# Forum Home Renovation Painting  Driveway paint?

## autogenous

I've purchased a house and have a concrete driveway.  What experiences have people had? 
Any particular Australian driveway products they have found to be good?  Any links? 
I have to repair some cracks.  Im well aware they'll probably raise their ugly head later but will probably be ripped up in a few years.  Any particular products people have used to repair cracks that have some expandable or movement qualities?  
Anyone added products.  I know there's some products tilers add to produce flexible mortar, as flexible as it can be. 
Any tips?

----------


## nww1969

Might be worth looking into what they use for re pointing a house roof.
It looks like cement motor mix but is actually flexible. 
Also If the crack is straightish you could cut the crack out with a cement saw.
Cut at each side of the crack and refill with cement and maybe place some smallish
pebbles on top to make an attraction , a bit like they do in modern bathroom reno's
with borders of pebbles on the floor.

----------


## glock40sw

G'day.
I have just painted my Garage, Driveway Pad and patio with berger Jet dry in a "Dune" Colour. This is fairly close to concrete colour.
Made a hell of a difference. I didn't drive on it for 7 days and now it is fine.

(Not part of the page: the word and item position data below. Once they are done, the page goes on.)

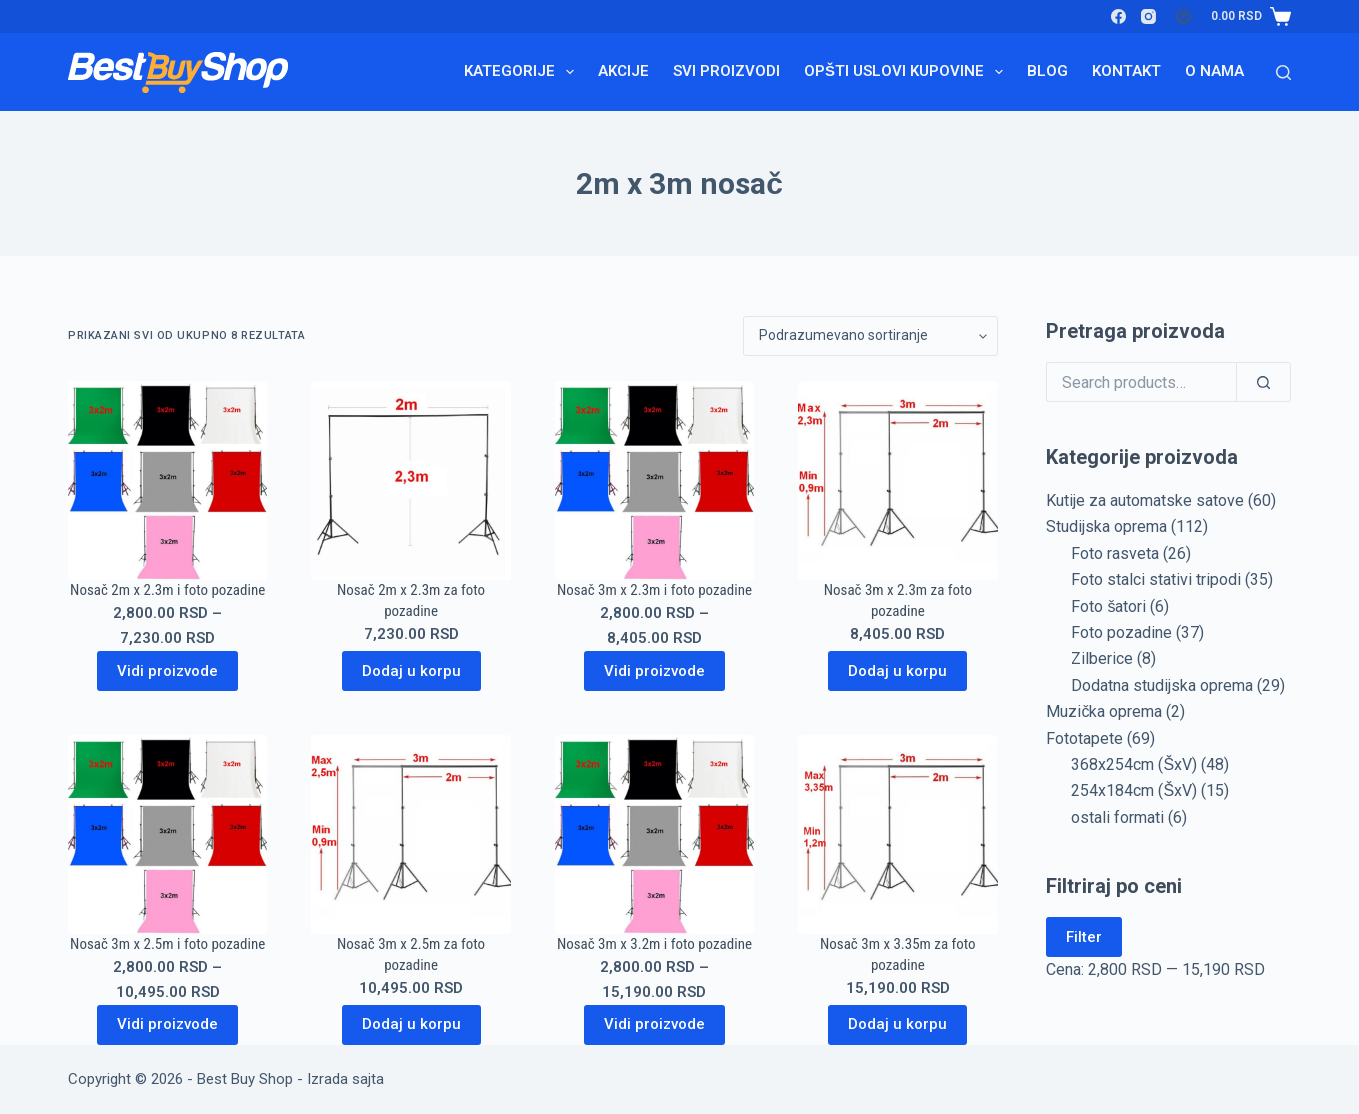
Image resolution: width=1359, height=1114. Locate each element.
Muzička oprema (1104, 711)
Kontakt (1126, 71)
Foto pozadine (1121, 632)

No tyre marks or anything. 
4 litres is about $65. I did 2 coats on everything.

----------


## autogenous

Thanks for the tips boys 
Yeah the flexipoint normally for ridge pointing is a good idea.  I find it a little harder to work with but at least it will flex with some movement for a while.  _4 litres is about $65. I did 2 coats on everything_ 
How many square metres ball park Glock40SW ?

----------


## nww1969

> Thanks for the tips boys 
> Yeah the flexipoint normally for ridge pointing is a good idea.  I find it a little harder to work with but at least it will flex with some movement for a while.  _4 litres is about $65. I did 2 coats on everything_ 
> How many square metres ball park Glock40SW ?

  I don't know what area your from, but noticed nutech paints at Rydlemere Sydney was
selling off some old paving paint on Monday.

----------


## glock40sw

The can showed 10 to 12 M2 per litre. So it was very close to what I used.
I cut in with a brush and then rolled the rest with a deep lambs wood aplicator.

----------


## autogenous

Thanks for all your help. Im in Perth.  Any more contributions appreciated.

----------